As the 3 of us approached the site where we had left them last night I first saw the dead dear and my heart sank, almost instantly I noticed the other deer not only still alive but standing strong! It had been a long night for this buck. Over 13 hours he had been there fighting for his life. The coyotes had been in during the night. Much of the hind quarters of the dead deer had been torn away where the coyotes tried to consume it in the night. I was not leaving this deer now till it was free, and there was no changing my mind! The three of us circled the pair just feet from the trail.
The entire area was clear as branches and brush were all knocked down from the fight for life the night before. I was able to get a strap on the rear legs of the dead deer and David kept a tight hold. The young buck was still a fighter, and was dragging us all over. At one point he flipped over on his back and we are all so scared this was the end of his fight. His neck was so twisted! We all dropped back and he slowly righted himself. We struggled to get him in the right position to saw off the antlers of the dead deer to free him. It was quite a battle, we were there for over and hour and this deer was strong! Finally he was getting tired and I was able to place my hand on his shoulder, he did not even flinch. I continued speaking to him softly letting him know we were there to help.

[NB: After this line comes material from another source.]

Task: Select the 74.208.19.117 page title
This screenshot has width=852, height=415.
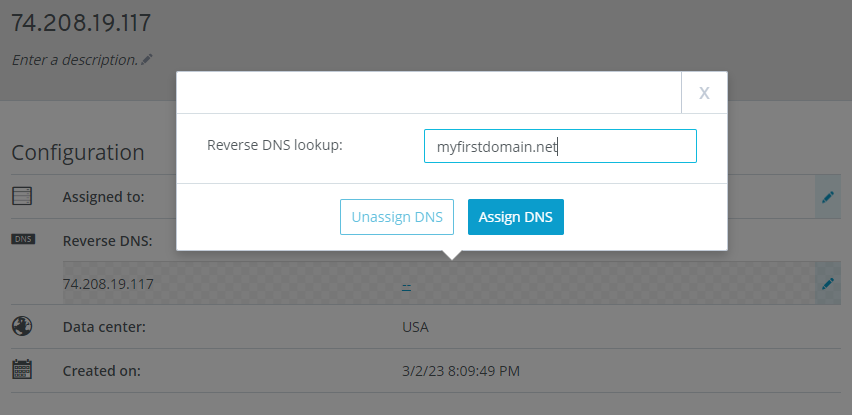Action: click(81, 23)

I sawed halfway through one of the antlers and he jerked and spun around nearly knocking me to the ground and the antler I was sawing broke loose. It was not enough. Again, we went through the process, and again we were unsuccessful. We were making progress; there was space now between the 2 deer heads. He was looser and tasted freedom. His fight intensified! Each time he tired himself I approached, always speaking softly and staying where he could see me. Feeling the strength of this wonderful creature under my hands is something I will never forget.

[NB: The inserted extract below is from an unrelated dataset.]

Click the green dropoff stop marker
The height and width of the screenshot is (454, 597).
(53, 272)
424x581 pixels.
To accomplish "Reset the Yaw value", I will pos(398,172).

David and Ellie were working hard to get him into a final position where I was able to make one more cut, in a flash he was free! He took three steps away from us, and quickly turned, weak from his fight he walked away down the game trail, never looking back. My heart soared with joy and I thanked Ellie and David over and over. After a couple photos David and I drug the dead deer back off into the woods, away from the trail.
We noticed that most of the bones in his neck, legs, torso and skull had been shattered from where the other buck was fighting and twisting around Cypress knees and trees, these are dangerous animals and should never be approached by anyone not properly trained, experienced or equipped to assist. Nature would take over from here. By morning there will not be much left of this strong old buck and there will be full bellies for coyotes and probably turkey vultures to.
As we walked out the fog had settled in and the morning was beautiful. Ellie and I took David to see the Pink Sundew and Hooded Pitcher Plants as we hiked the trail back to the truck. When we are almost there I received a call from the FWC officer that was going to come out and help (9:30 am). It pleased me to tell him we rescued the deer.
I told him that we had drug the carcass back off the trail and he told me to thank those that helped me and ended the call. Our morning had ended on a good note and as David, Ellie and I parted ways we all knew this was a day we would never, ever forget. We took very few photos as all of us had our hands full, but this event will be burned into our memory.
Remember, when you are put in a situation to choose, do the right thing. It may not be the easy thing, but in your heart you will know what is right. I was very blessed that I had Ellie and David there with me this morning and they also chose to do the right thing.